Generate backbone-frame equilibrium ensemble outputs from an A3M alignment:

python -m bioemu.subseq_precompute_embeds --sequence=/inputs/sequence.a3m --cache_embeds_dir=/outputs/.bioemu_embeds_cache

python -m bioemu.sample --sequence=/inputs/sequence.a3m --num_samples=100 --batch_size_100=10 --filter_samples=True --base_seed=42

--sequence: path to an .a3m file.
--num_samples: number of sampled structures to generate.
Guided physical steering is exposed as a strength parameter, not as a separate mode.
Guided atom detail chooses between native backbone/topology trajectory outputs and all-heavy-atom side-chain outputs.
--denoiser_config and --steering_config must point to mounted config files under /inputs, /aux, or /ref.
User-supplied --ckpt_path, --model_config_path, and --model_name are ignored by SubSeq.

Side-chain Reconstruction

Reconstruct all-heavy-atom side chains from BioEmu topology.pdb and samples.xtc outputs. Guided full-atom jobs run this after sampling using the files just written under /outputs:

python -m bioemu.sidechain_relax --pdb-path /outputs/topology.pdb --xtc-path /outputs/samples.xtc --outpath /outputs --prefix samples --no-md-equil

--outpath is normalized to /outputs.
Without --no-md-equil, BioEmu can run OpenMM local minimization/equilibration after side-chain reconstruction.
Outputs include files such as samples_sidechain_rec.pdb, samples_sidechain_rec.xtc, samples_md_equil.pdb, and samples_md_equil.xtc.
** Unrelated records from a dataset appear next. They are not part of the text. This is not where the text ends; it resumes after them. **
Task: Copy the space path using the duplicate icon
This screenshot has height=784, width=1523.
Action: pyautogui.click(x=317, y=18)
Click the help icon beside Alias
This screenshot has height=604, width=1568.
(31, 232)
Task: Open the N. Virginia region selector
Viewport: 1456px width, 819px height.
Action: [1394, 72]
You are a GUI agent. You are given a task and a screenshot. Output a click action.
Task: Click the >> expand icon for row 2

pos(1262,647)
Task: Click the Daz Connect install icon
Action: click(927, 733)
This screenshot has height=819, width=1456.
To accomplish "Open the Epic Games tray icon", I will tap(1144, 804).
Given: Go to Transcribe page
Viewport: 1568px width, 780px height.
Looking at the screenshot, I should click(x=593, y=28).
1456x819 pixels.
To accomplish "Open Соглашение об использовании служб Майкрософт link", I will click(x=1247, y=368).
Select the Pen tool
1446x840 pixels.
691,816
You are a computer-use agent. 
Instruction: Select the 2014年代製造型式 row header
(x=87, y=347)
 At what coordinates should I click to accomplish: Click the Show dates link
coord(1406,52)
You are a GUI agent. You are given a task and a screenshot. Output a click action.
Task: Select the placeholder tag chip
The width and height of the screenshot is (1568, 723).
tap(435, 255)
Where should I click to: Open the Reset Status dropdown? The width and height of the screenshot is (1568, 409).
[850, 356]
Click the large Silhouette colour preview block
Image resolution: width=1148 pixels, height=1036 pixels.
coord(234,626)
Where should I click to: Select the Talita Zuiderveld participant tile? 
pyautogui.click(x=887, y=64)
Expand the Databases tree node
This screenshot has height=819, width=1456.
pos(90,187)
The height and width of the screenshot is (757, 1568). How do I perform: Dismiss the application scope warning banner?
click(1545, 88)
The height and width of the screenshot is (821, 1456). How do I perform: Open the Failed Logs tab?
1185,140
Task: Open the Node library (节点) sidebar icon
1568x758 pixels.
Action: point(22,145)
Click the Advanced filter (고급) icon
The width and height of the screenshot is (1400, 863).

This BioEmu module does not select representative centroid frames from the trajectory; use a trajectory postprocessor for clustering/extracting representative PDBs.

Outputs and Caches

Sampling writes topology.pdb, samples.xtc, sequence.fasta, and batch_*.npz under /outputs.
Embedding cache is written to /outputs/.bioemu_embeds_cache.
SO(3) lookup cache is written to /ref/.bioemu_so3_cache.

Offline/Reproducible Use

Prefer A3M input when you want to avoid remote MSA services.
Side-chain reconstruction uses image-bundled OpenMM and HPacker so jobs do not install dependencies at runtime.